While high-volume centers often have more advanced technology and specialized staff, they may also face challenges related to communication, overcrowding, and the dilution of nursing care across a larger patient base. This finding suggests that volume alone is not a guarantee of safety. Instead, the ‘organizational DNA’—the culture of safety, the ratio of nurses to patients, and the efficiency of escalation protocols—appears to be the primary driver of successful rescue.
Clinical and Organizational Implications: The ‘Surveillance and Rescue’ Chain
To improve FTR rates, clinicians and hospital administrators must view the process of ‘rescue’ as a chain of events that begins long before a patient arrests. This chain involves:
1. Vigilant Surveillance
This is primarily the domain of nursing staff. High nurse-to-patient ratios are consistently linked to lower FTR because they allow for the detection of subtle changes in vital signs, mental status, or urine output before a crisis occurs.
2. Timely Escalation
A hospital must have a culture where junior staff feel empowered to voice concerns. Barriers to escalation, such as rigid hierarchies or fear of ‘bothering’ a surgeon, can lead to fatal delays.
3. Rapid Response Systems
Once a complication is recognized, the institution must have the capacity to deploy advanced care—such as ICU consultation, interventional radiology, or emergency re-operation—immediately.
4. Effective Management
The final step is the high-quality clinical management of the complication itself, following evidence-based protocols for sepsis, shock, or hemorrhage.
Expert Commentary: Moving Beyond Risk Adjustment
The study by Schwappach and colleagues underscores that while we cannot always prevent complications, we can and must improve how we respond to them. The fact that 23% of the studied hospitals performed significantly worse than expected suggests a systemic issue that requires more than just individual clinician effort; it requires institutional reform.

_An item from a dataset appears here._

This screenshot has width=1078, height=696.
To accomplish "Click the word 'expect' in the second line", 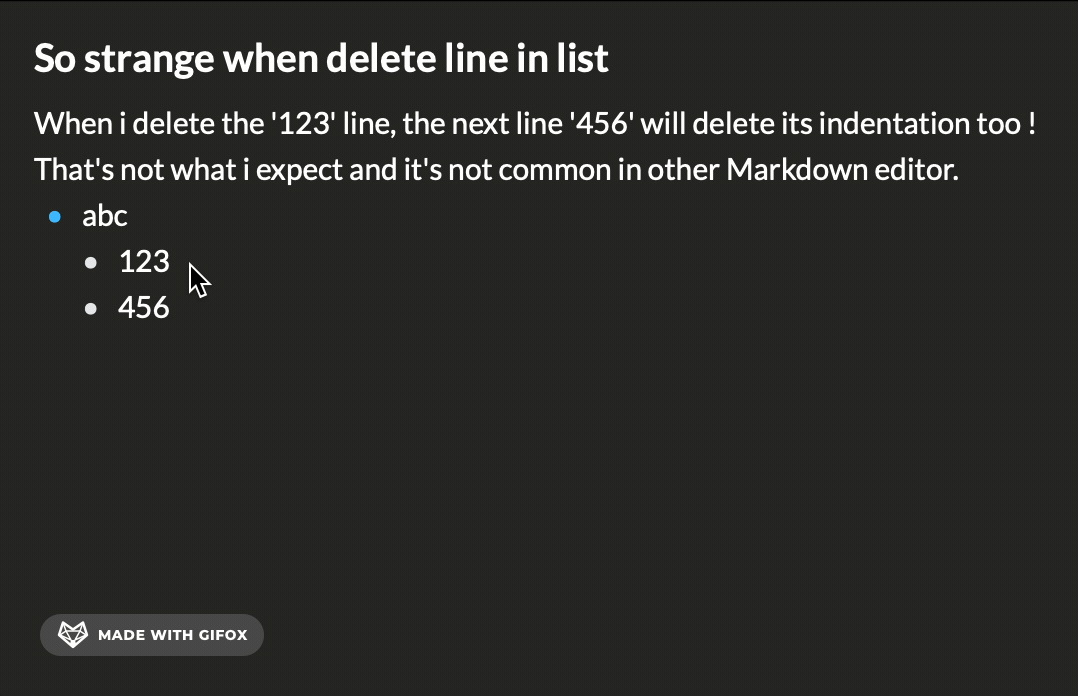I will pyautogui.click(x=299, y=170).
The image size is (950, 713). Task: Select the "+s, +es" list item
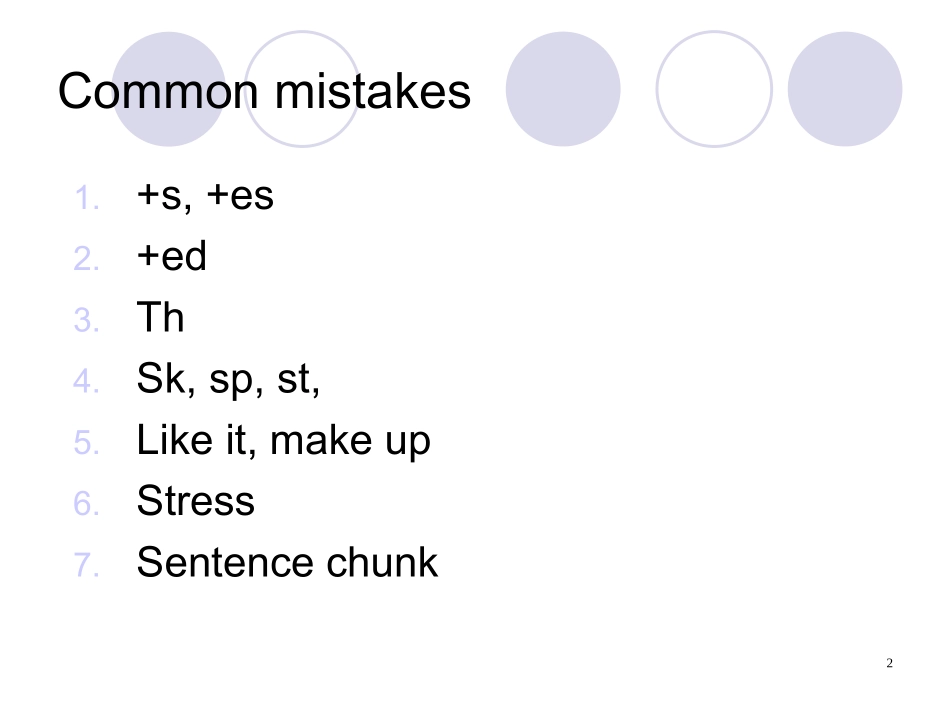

One limitation of the study, common to administrative data analyses, is the potential for coding variations between hospitals. However, the use of the AHRQ PSI04 framework and the stability of the results across alternative regression models provide strong evidence for the validity of these findings. Furthermore, the Swiss context provides a unique perspective on a high-resource healthcare system that still exhibits significant gaps in performance, suggesting that financial resources alone are not the solution to FTR.
Conclusion: FTR as a Global Imperative for Patient Safety
In conclusion, this cross-sectional study confirms that Failure to Rescue is a potent and necessary quality indicator for surgical care. The finding that nearly 15% of postoperative deaths in patients with complications were attributable to hospital-level variation serves as a call to action for healthcare leaders.
Improving surgical safety in the coming decade will likely depend less on developing new surgical techniques and more on perfecting the organizational systems that catch and correct deterioration. By standardizing the ‘rescue’ process and addressing the organizational determinants of variation, hospitals can bridge the gap between a major complication and a successful recovery.
References
1. Schwappach D, Zwahlen M, Havranek MM. Between-Hospital Variation in Failure to Rescue After Major Surgery. JAMA Netw Open. 2026;9(2):e2555855. doi:10.1001/jamanetworkopen.2025.55855.
2. Ghaferi AA, Birkmeyer JD, Dimick JB. Variation in hospital mortality associated with inpatient surgery. N Engl J Med. 2009;361(14):1368-1375.
3. Silber JH, Williams SV, Krakauer H, Schwartz JS. Hospital and patient characteristics associated with death after surgery. A study of failure-to-rescue. Med Care. 1992;30(7):615-629.
4. Sheetz KH, Ghaferi AA, Nathan H, et al. Failure to Rescue After Major Surgery: A New Framework for Quality Improvement. Annals of Surgery. 2016;264(3):416-422.